* Set task *
Turn the data between the lines holding "heading Módulo 5" and "pyautogui.click(x=159, y=99)", inclusive, into a Markdown table with the columns Row and Line. Omit blank lines.

* Records for processing *
......
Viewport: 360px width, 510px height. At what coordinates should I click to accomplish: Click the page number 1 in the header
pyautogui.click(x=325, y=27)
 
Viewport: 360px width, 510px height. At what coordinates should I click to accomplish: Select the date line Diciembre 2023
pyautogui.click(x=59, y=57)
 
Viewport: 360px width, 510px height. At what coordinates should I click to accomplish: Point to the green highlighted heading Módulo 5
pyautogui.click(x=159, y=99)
......
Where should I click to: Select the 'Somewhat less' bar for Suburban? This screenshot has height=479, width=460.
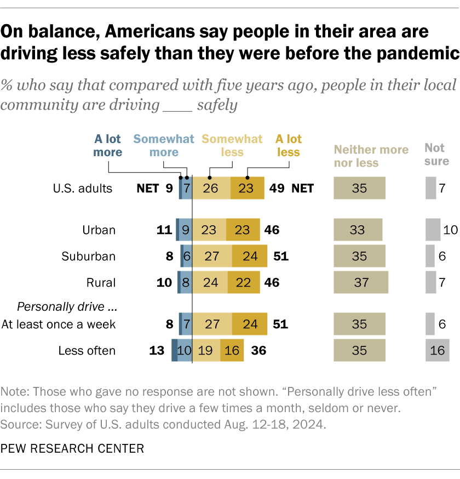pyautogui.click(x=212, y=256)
......
* Task result *
| Row | Line |
|---|---|
| 1 | Viewport: 360px width, 510px height. At what coordinates should I click to accomplish: Point to the green highlighted heading Módulo 5 |
| 2 | pyautogui.click(x=159, y=99) |